TASK DIRECTIONS = Reproduce the part that opens with the line containing "Find the location" and closes with the line containing "contacts-icon is located", substituting "specific" for "particular" and leaving everything else unchanged. Omit the pictures from your answer.
===== SOURCE DATA
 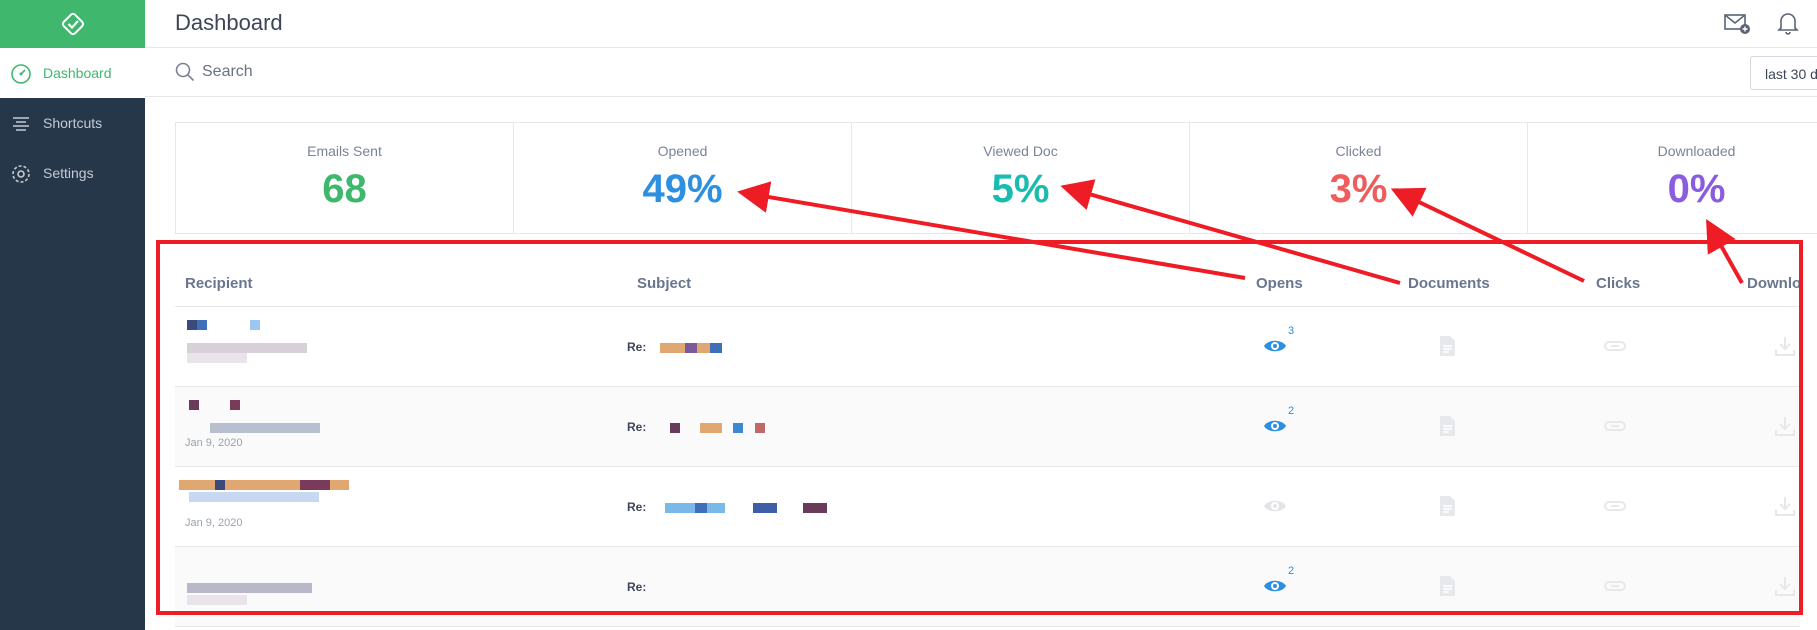 I want to click on column-header-documents: Documents, so click(x=1449, y=284).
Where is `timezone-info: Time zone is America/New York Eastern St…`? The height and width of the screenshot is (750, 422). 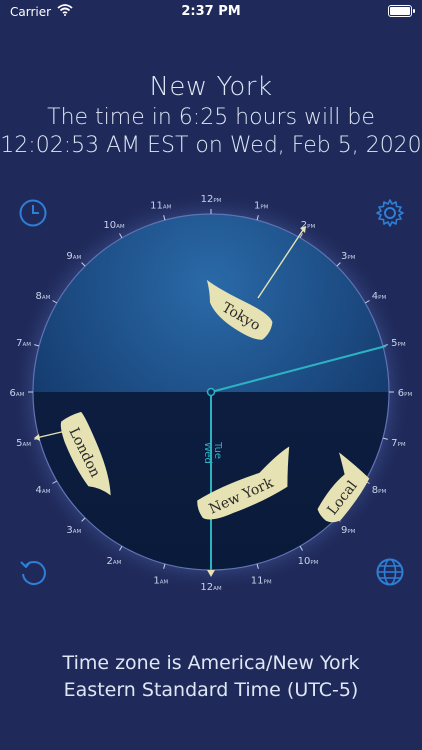
timezone-info: Time zone is America/New York Eastern St… is located at coordinates (211, 677).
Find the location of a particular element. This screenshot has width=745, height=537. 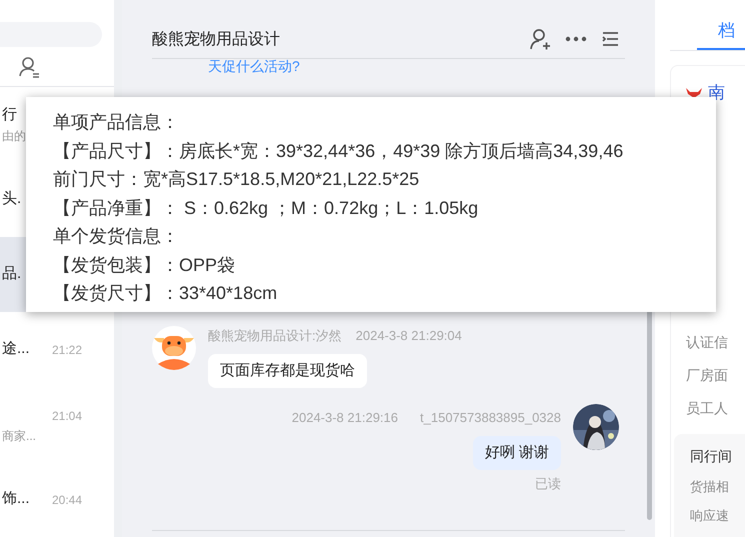

contacts-icon is located at coordinates (29, 67).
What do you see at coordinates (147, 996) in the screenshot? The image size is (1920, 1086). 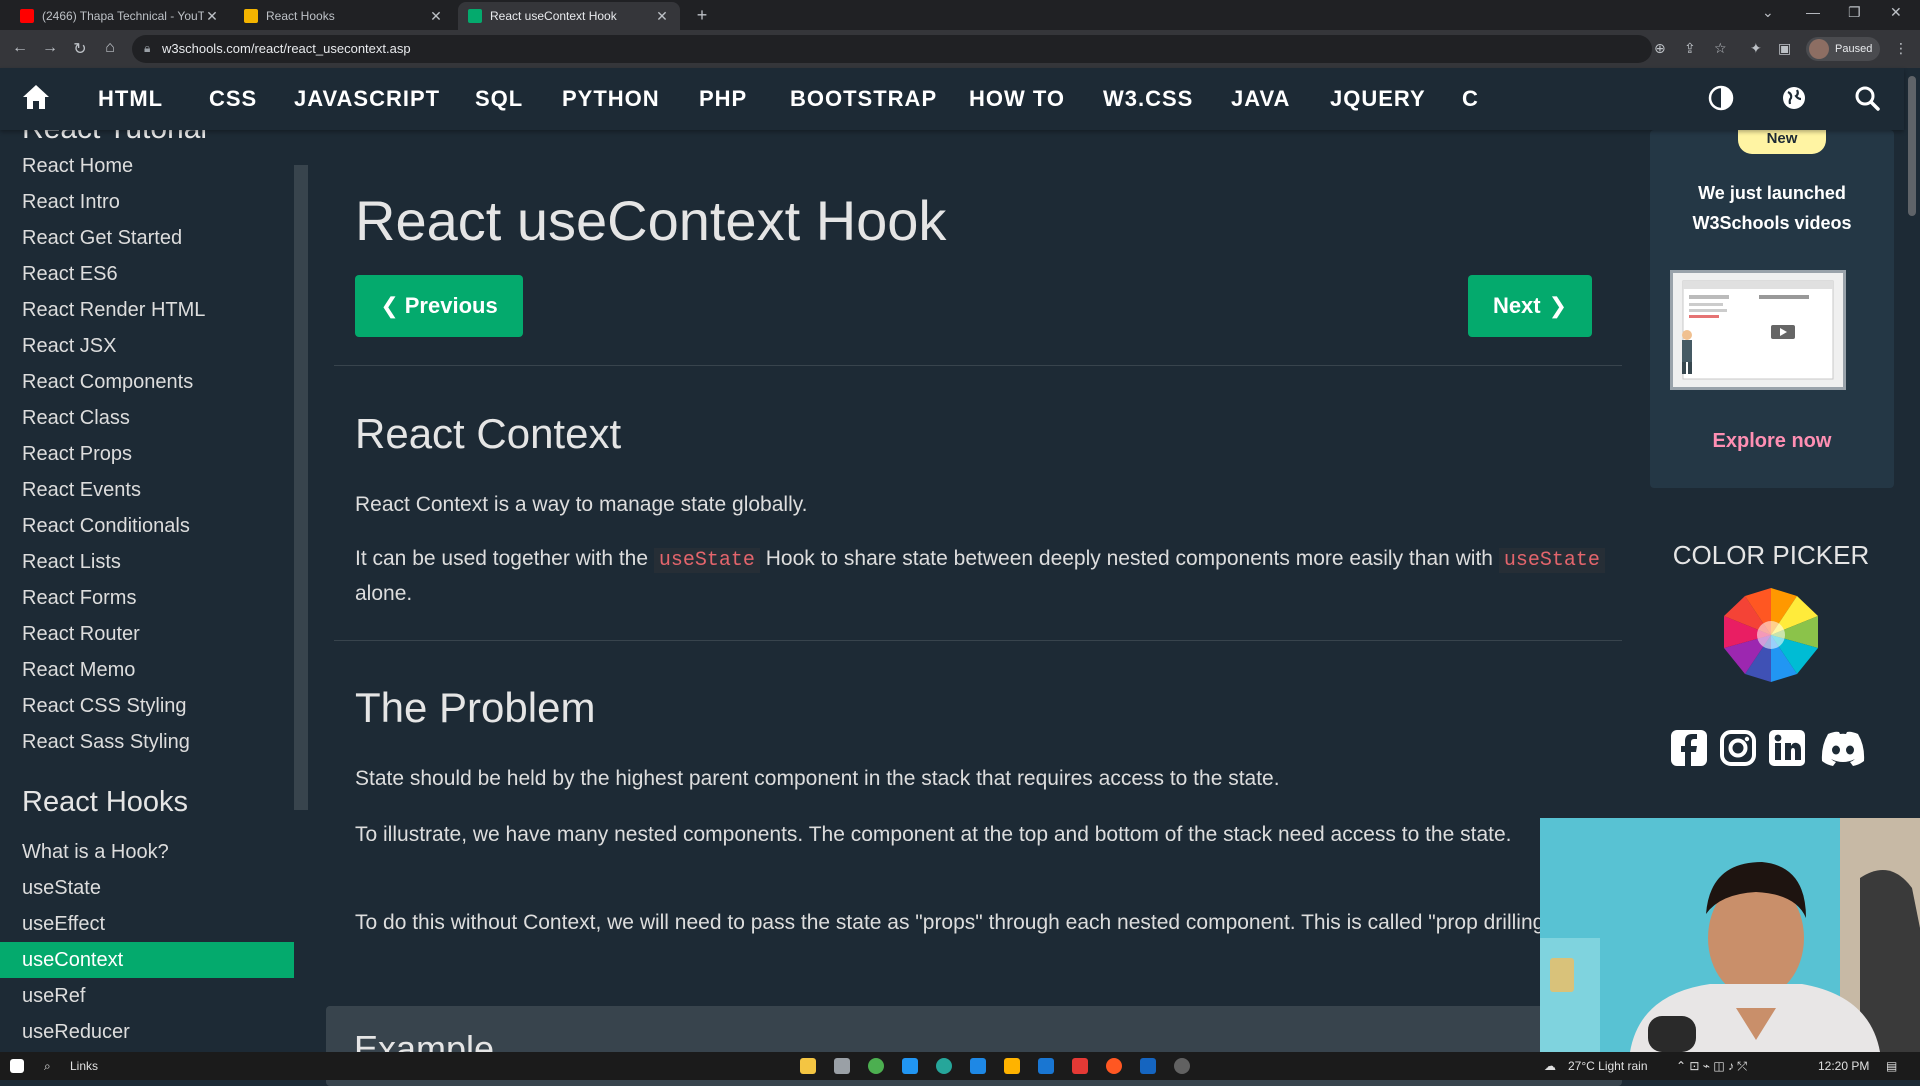 I see `sidebar-item-useref: useRef` at bounding box center [147, 996].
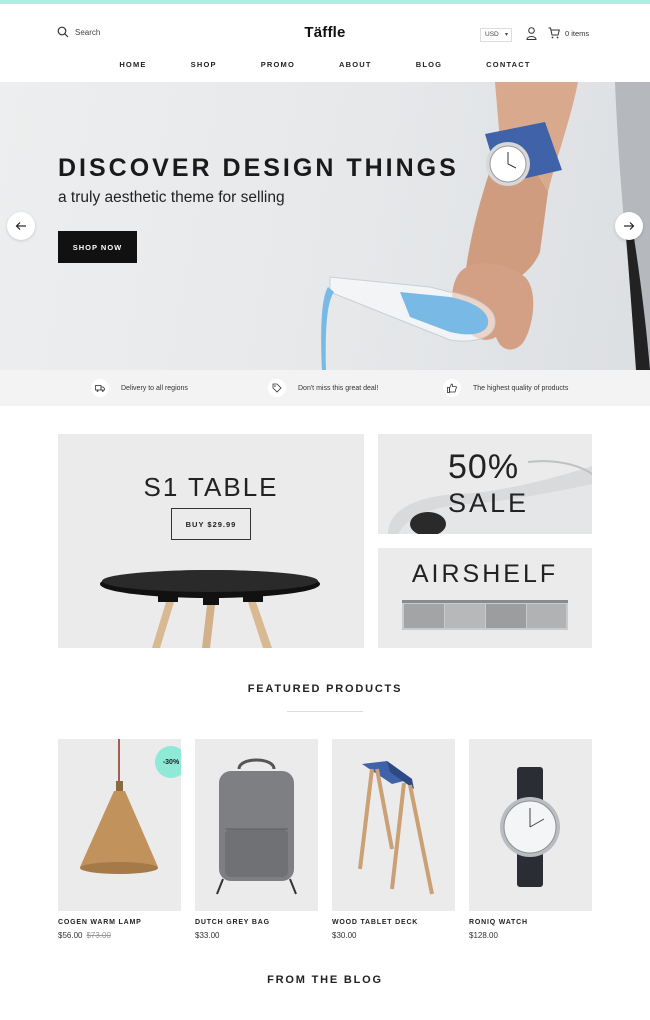 Image resolution: width=650 pixels, height=1020 pixels. I want to click on currency-select: USD ▾, so click(496, 35).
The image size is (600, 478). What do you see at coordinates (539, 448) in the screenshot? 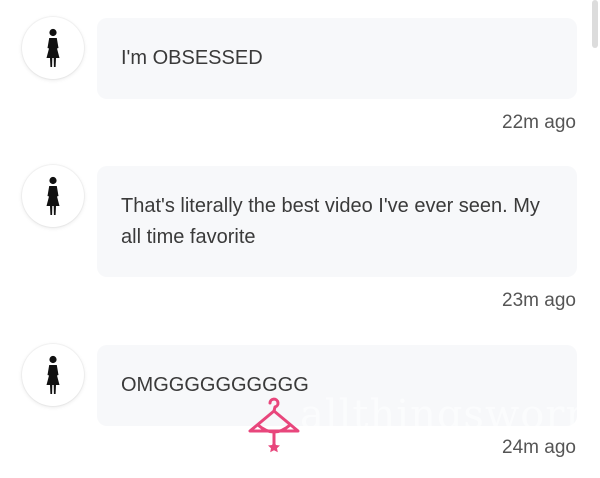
==========
SOLUTION FOR THIS TASK =
Find the location of a specific element. This screenshot has width=745, height=537. 

contacts-icon is located at coordinates (29, 67).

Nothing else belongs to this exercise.